Через пять лет после свадьбы у Алены родилась дочка Шурка, которая совсем не походила на мать, а была копией рыжего Митяя. Давно сгорел дом в барской усадьбе, подожженный дворовыми, истлели сброшенные ими же в овраг необыкновенной красоты платья доброй барыни Ольги Дмитриевны Апраксиной. Да и саму ее унес тиф в зиму девятнадцатого года.


 Голод и болезни тогда косили ольговцев. Семья Федора выживала только за счет запасов, сделанных Елизаветой в ту пору, когда она еще служила кухаркой у барыни. Но однажды в отсутствие родителей в дом зашли цыгане из Петушковской слободы. Десятилетняя Алена и не заметила, как отдала им мешок муки. Когда Федор и Елизавета вернулись, то увидели только белый след, тянущийся по избе до самого порога. Кузнец не стал бить дочь. Он взял ее с собой на железнодорожную станцию, куда приходили товарные составы с вагонами, доверху забитыми погибшими в боях и от тифа красноармейцами.
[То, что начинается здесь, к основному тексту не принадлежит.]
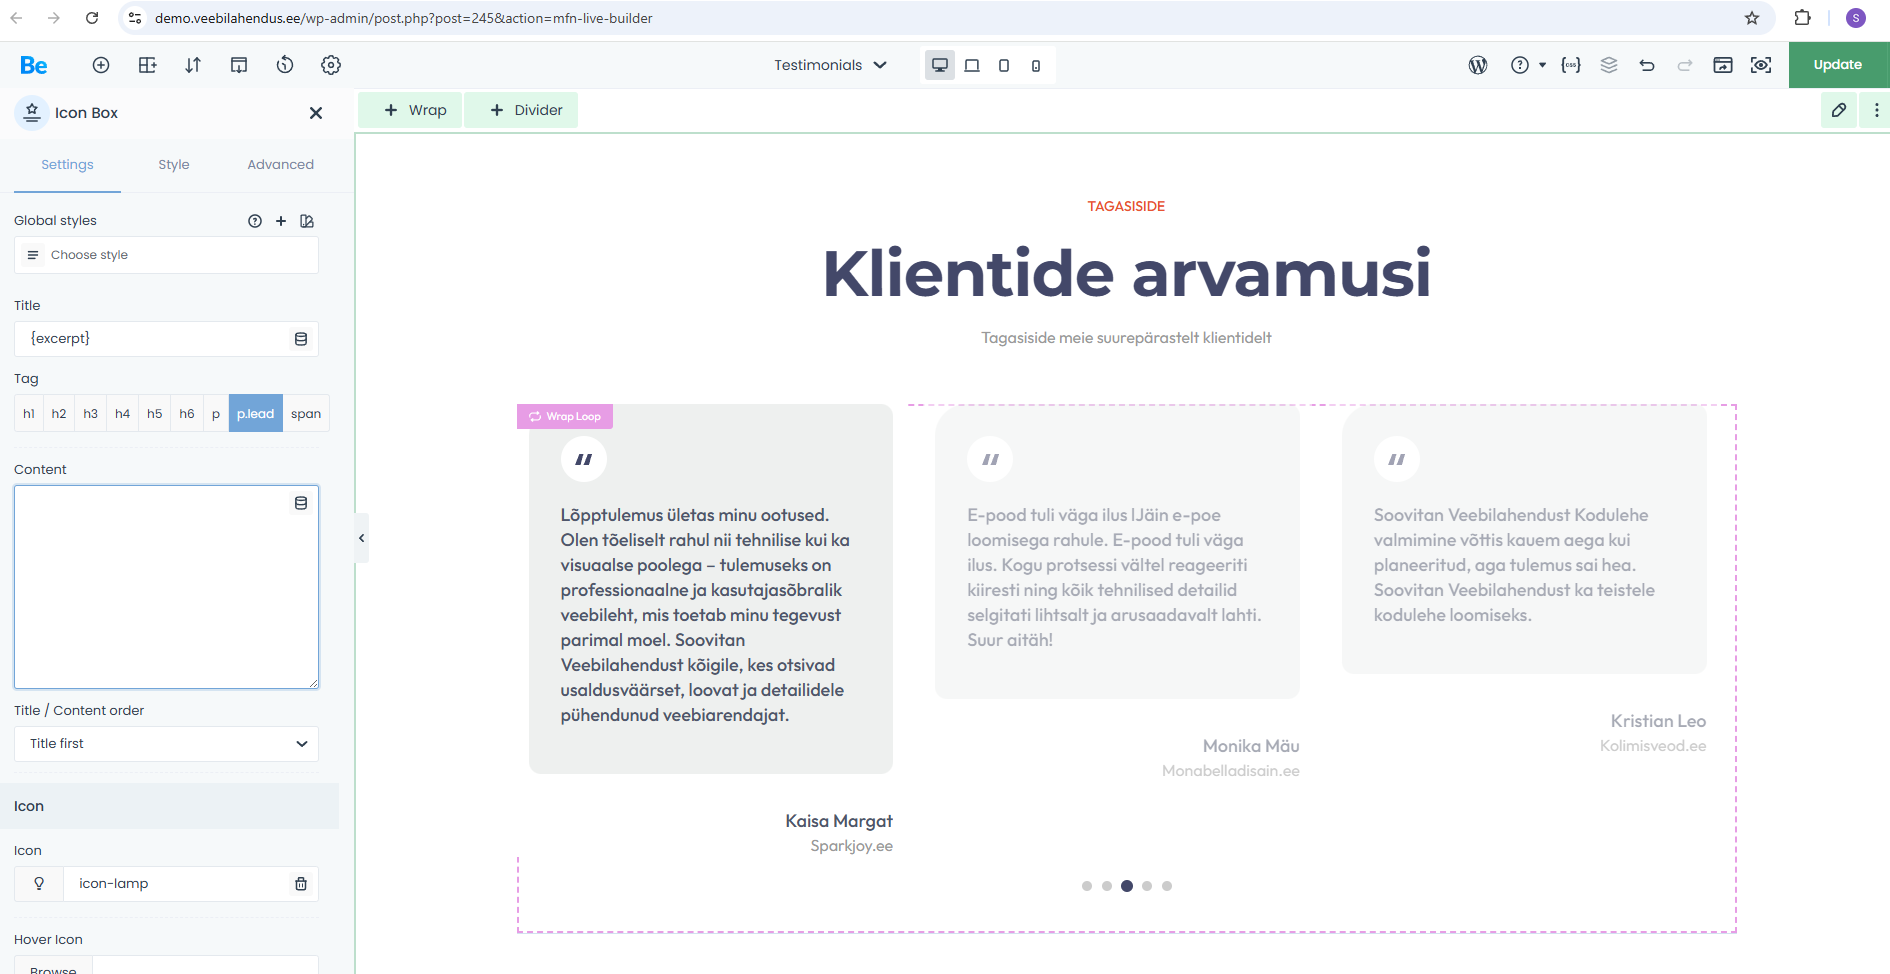The width and height of the screenshot is (1890, 974).
Task: Switch to the Advanced tab
Action: (x=280, y=165)
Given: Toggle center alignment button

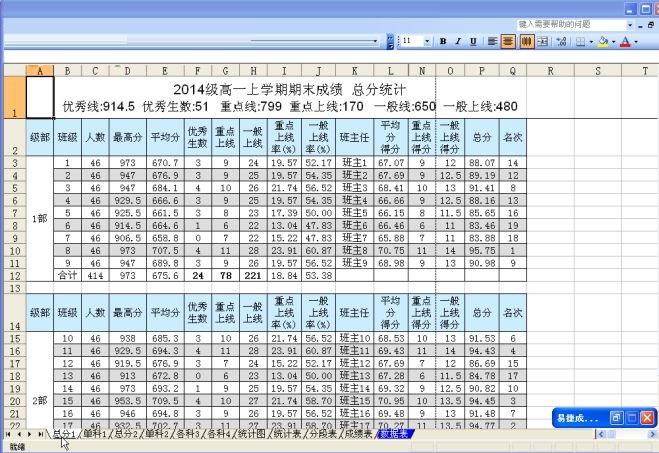Looking at the screenshot, I should [508, 42].
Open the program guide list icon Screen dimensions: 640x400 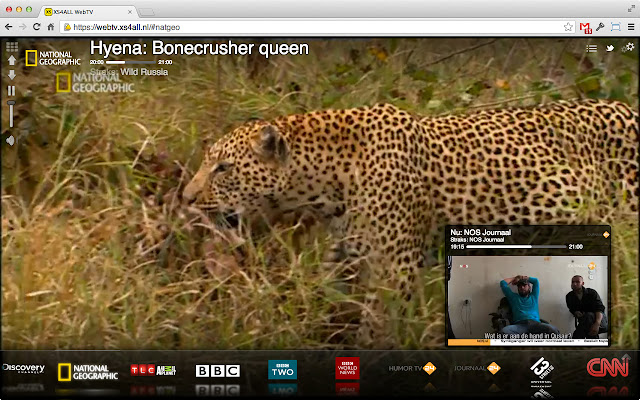coord(592,47)
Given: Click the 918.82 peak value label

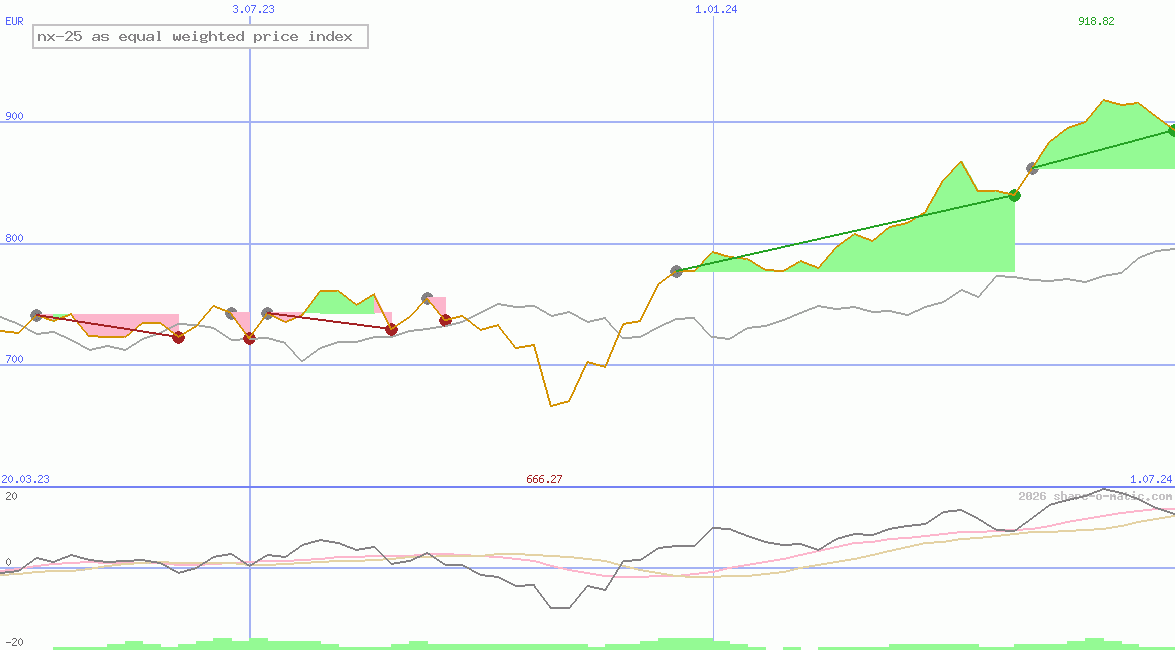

Эти же составы привозили крупу и мороженную капусту. На телегах, реквизированных властями в окрестных деревнях, трупы красноармейцев вместе с крупой и кочанами капусты развозили по этим же деревням. Красноармейцев хоронили на сельских кладбищах в братских могилах, выдолбленных мужиками в железной от лютых морозов земле, а продукты раздавали сельсоветам для распределения среди беднейшего населения.


Федор считался середняком. Потому что у него было две лошади и две коровы. Ему, несмотря на добровольную работу возчиком на железнодорожной станции, паек из крупы и капусты не полагался. Потому он и приказал Алене потихоньку натаскать из мешков крупы себе за пазуху, полагая, что если охрана обнаружит кражу, ребенка не расстреляют. Наказ отца Алена выполнила и натаскала из мешков порядочно крупы за несколько поездок с мертвыми красноармейцами.


На эту станцию и ушел из деревни на работу Федор насовсем, когда его хозяйство стали раскулачивать. Став рабочим, он спас от голода свою семью – у них забрали только одну корову и лошадь. Скоро за отцом в город потянулась Алена, уговорив Митяя и мать продать дом и хозяйство и переехать из Ольговки. Митяй согласился, Елизавета безропотно пошла за ними.


Началась у них тяжелая жизнь. Алена вошла в силу и взяла все в свои руки. Но в нее словно бес вселился : она заставляла семью переезжать с одного места на другое, и на каждом было хуже. Сама она переходила с работы на работу, но достатка в доме не прибавлялось. Постаревший Федор часто выходил из себя и бил Елизавету смертным боем. Времена изменились: не было рядом барыни Ольги Дмитриевны, которая могла бы одним окриком усмирить буянившего цыгана. Но зато была милиция, куда однажды и сдала отца Алена. Федор отправился в тюрьму на три года.


Потом ей все-таки стало жалко отца, она повезла семью вслед за ним . Отсюда Митяй и сбежал от своенравной и теперь совсем непонятной для него жены, исчез бесследно, навсегда.


Освободившись из тюрьмы, Федор умер перед самой войной - в отличие от своего отца очень легко – на толчке в уборной. Елизавета не горевала : муж и самою ее забил едва не до смерти. Алена продолжала кочевать, мучая семью, переезжая с места на место, и никакая сила не могла остановить ее. Кроме войны.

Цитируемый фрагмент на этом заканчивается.